Thursday's release of the House GOP tax plan will be greeted with a flurry of "hot takes" about its "winners and losers." So, for everyone's sake, let's keep this simple. Unsurprisingly, the biggest winners from what the President called a "big, beautiful Christmas present" are people named Trump and those like them. Just as predictable, the real losers are the tens of millions of Americans who live in blue states generally governed by Democrats.

As I've documented previously, Donald Trump's 2015 boast that his tax plan would "cost me a fortune" was a lie from the moment it passed his lips. We know the abolition of the Alternative Minimum Tax (AMT) will be a huge windfall for Trump; it accounted for 82 percent of his $38 million tax bill in 2005, the only year for which we've seen even partial IRS records. Slashing the tax rate to 25 percent for "pass-through" businesses is another payday for the Trump Organization, which happens to be comprised of 500 of them. And the phase-out of the estate tax after six years means the Trump heirs will get to keep all the candy--and billions of dollars--after Donald Sr. passes from the scene.

RECORDED INFORMATION:
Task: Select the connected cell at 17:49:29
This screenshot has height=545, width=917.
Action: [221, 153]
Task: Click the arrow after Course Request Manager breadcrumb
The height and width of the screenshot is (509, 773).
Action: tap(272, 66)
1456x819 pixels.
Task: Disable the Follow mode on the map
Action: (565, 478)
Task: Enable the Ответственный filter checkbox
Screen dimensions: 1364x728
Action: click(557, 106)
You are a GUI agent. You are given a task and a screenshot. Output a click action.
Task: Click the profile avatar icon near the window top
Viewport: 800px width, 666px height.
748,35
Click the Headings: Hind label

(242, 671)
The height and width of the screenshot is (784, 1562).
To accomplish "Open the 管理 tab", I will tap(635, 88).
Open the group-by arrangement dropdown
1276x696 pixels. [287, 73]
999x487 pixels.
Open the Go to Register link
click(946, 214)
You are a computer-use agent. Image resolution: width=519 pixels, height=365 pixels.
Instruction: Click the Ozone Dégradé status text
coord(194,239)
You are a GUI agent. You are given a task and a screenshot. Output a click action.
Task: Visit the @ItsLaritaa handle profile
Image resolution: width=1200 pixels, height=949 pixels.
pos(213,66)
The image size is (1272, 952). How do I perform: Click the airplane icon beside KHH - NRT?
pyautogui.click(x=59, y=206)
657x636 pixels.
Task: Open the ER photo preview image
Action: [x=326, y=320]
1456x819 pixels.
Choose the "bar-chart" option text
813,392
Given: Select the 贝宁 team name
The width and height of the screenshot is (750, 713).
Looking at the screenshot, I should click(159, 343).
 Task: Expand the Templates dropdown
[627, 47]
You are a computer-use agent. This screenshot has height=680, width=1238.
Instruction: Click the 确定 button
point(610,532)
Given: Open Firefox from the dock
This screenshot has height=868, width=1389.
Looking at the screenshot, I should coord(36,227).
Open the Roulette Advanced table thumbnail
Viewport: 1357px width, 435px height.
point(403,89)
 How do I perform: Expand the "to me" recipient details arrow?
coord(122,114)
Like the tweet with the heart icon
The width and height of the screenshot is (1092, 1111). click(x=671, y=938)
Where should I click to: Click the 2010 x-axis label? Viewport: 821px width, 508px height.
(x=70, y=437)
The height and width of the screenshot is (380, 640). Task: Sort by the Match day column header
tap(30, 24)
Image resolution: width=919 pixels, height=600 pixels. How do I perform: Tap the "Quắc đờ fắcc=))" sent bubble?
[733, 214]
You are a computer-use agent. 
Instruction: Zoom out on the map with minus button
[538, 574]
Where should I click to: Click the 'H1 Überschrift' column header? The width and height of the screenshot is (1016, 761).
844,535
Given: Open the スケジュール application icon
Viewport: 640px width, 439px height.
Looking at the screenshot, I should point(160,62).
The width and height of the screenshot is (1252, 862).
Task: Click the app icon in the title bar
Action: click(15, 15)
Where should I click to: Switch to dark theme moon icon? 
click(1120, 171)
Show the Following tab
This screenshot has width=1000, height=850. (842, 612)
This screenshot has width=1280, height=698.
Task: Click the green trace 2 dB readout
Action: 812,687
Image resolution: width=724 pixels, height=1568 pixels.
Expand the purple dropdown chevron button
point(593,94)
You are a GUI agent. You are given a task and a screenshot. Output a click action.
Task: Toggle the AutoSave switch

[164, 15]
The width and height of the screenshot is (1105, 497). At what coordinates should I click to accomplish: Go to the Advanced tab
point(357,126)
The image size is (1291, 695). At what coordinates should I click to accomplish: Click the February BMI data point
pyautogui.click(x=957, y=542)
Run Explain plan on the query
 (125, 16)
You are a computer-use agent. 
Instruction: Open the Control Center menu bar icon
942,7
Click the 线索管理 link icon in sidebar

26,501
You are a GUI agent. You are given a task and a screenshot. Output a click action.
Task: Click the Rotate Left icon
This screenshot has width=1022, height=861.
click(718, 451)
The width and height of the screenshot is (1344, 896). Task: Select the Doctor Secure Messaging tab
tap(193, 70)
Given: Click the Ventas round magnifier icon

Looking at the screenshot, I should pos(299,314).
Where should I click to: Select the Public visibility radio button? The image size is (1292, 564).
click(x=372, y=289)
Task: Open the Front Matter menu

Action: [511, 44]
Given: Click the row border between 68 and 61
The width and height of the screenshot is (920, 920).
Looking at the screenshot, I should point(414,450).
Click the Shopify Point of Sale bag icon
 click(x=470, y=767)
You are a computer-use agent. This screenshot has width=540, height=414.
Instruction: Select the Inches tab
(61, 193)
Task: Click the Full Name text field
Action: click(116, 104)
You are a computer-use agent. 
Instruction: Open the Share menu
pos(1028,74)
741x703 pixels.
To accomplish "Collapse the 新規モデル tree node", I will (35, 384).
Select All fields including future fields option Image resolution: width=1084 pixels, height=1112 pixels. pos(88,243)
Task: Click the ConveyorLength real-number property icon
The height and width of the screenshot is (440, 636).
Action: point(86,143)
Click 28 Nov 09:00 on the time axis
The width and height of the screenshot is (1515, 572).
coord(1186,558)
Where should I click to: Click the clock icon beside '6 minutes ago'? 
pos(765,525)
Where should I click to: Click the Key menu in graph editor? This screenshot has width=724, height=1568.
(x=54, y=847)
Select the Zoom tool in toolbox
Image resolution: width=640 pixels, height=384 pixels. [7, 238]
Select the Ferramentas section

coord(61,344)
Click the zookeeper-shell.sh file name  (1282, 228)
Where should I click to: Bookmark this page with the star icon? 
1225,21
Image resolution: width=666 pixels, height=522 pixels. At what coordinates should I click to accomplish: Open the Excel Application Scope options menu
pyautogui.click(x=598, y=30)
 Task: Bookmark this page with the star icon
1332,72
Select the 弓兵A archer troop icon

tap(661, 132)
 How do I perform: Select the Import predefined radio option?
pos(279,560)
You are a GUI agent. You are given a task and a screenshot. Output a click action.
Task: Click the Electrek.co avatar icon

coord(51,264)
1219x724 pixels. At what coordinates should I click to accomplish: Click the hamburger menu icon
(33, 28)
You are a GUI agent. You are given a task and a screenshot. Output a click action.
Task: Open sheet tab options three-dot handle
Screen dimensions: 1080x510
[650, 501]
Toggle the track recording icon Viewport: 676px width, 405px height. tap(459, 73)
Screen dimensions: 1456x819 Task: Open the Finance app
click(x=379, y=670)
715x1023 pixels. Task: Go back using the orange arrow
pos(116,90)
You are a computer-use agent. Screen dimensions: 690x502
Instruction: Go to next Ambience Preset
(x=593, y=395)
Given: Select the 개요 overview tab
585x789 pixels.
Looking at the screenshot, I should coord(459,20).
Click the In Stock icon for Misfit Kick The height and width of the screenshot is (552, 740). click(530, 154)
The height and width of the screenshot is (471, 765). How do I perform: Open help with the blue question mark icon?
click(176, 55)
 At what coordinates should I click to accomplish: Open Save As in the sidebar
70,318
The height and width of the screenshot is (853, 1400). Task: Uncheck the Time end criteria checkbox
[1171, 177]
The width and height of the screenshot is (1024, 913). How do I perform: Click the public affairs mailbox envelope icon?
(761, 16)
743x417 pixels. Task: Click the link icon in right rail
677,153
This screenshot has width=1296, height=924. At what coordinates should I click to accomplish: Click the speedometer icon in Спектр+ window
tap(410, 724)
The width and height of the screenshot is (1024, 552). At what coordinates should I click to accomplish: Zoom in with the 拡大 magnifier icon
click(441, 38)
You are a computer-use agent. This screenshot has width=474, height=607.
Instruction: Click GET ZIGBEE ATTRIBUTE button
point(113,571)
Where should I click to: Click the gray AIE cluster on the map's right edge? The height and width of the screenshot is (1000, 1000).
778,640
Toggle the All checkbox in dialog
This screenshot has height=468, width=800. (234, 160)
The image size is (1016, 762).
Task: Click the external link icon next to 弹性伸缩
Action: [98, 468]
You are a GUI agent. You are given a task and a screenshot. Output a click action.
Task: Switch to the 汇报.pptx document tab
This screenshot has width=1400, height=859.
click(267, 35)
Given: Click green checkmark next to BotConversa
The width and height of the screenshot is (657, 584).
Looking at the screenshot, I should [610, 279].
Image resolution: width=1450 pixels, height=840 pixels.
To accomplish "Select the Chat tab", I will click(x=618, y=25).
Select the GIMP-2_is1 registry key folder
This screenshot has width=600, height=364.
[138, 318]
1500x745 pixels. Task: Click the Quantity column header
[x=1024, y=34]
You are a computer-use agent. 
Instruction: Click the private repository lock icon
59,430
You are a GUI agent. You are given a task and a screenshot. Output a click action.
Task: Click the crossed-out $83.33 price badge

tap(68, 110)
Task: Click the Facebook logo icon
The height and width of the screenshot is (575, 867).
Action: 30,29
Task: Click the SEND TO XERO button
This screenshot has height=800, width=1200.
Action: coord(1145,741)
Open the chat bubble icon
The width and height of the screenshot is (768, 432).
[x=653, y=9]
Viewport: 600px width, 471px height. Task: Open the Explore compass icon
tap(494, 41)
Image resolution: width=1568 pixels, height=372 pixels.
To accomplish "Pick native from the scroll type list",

INSTRUCTIONS FOR THE TASK: Can you print the passage above on the House GOP tax plan again, word for word from start to finish?

WRITTEN SOLUTION:
Thursday's release of the House GOP tax plan will be greeted with a flurry of "hot takes" about its "winners and losers." So, for everyone's sake, let's keep this simple. Unsurprisingly, the biggest winners from what the President called a "big, beautiful Christmas present" are people named Trump and those like them. Just as predictable, the real losers are the tens of millions of Americans who live in blue states generally governed by Democrats.

As I've documented previously, Donald Trump's 2015 boast that his tax plan would "cost me a fortune" was a lie from the moment it passed his lips. We know the abolition of the Alternative Minimum Tax (AMT) will be a huge windfall for Trump; it accounted for 82 percent of his $38 million tax bill in 2005, the only year for which we've seen even partial IRS records. Slashing the tax rate to 25 percent for "pass-through" businesses is another payday for the Trump Organization, which happens to be comprised of 500 of them. And the phase-out of the estate tax after six years means the Trump heirs will get to keep all the candy--and billions of dollars--after Donald Sr. passes from the scene.